Can veterinary oncology guide us to new treatments for human cancer?

By Rachel Airley, EPB Board member and Senior Lecturer in Pharmacology

Thanks to the availability of pet insurance, more and more pet owners are able to get access to ever more sophisticated treatments, offering hope that for our furry friends diseases once considered untreatable will no longer be a death sentence.

Like humans, dogs and cats may develop cancer- in particular, bone, breast and skin cancers, as well as blood cancers such as lymphoma and leukaemia. The human and animal versions of the disease share similar characteristics so this has led to vets specialising in cancer to wonder whether research into the development of cancer treatment for use in naturally occurring veterinary cancers may give us important information about the way cancers work. This could turn out to be an important stepping stone for developing new anticancer drugs for use in humans.

There is now a multi-million dollar research programme, the Comparative Oncology Program, taking place under the auspices of the National Institutes of Health in the USA. Meanwhile, alongside the Human Genome Project, which has received a significant level of media attention with regard to the wealth of scientific avenues it will unleash in our quest to cure disease, the Cat and Dog Genome Projects have been progressing behind the scenes.

This will reveal a “synergy” between the species, allowing us to pinpoint commonalities in cancer gene expression and which of these genes are worth targeting to create new treatments.. Veterinary oncology has lagged behind the equivalent specialism in human medicine for many years, and we have only started to learn how to treat cancer in pet animals in the last couple of decades.

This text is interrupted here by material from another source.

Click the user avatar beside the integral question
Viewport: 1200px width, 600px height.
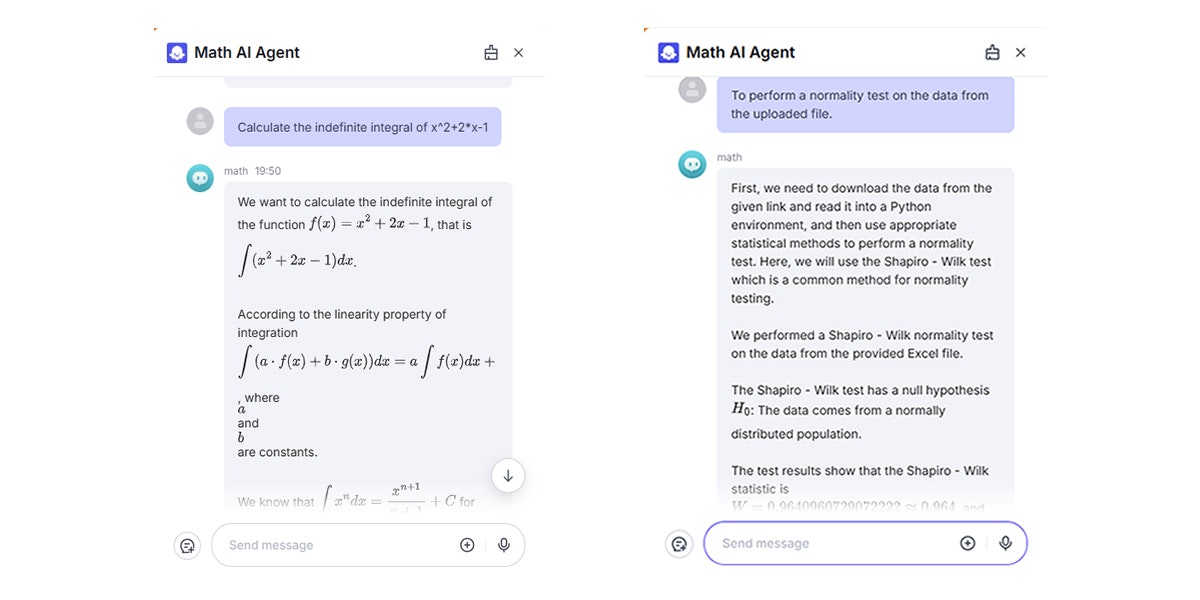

Since vets, doctors and scientists started working together, the development of new anticancer drugs has been more synchronised, with animal versions of the modern “targeted” anticancer drugs being approved for use in cats and dogs which work in a similar way to the newer human anticancer drugs. It is a salutary thought, that whilst restrictions are placed upon the use of expensive new anticancer drugs in the NHS, we are seeing these drugs used more frequently in our pets. Perhaps we have a lot to learn from this.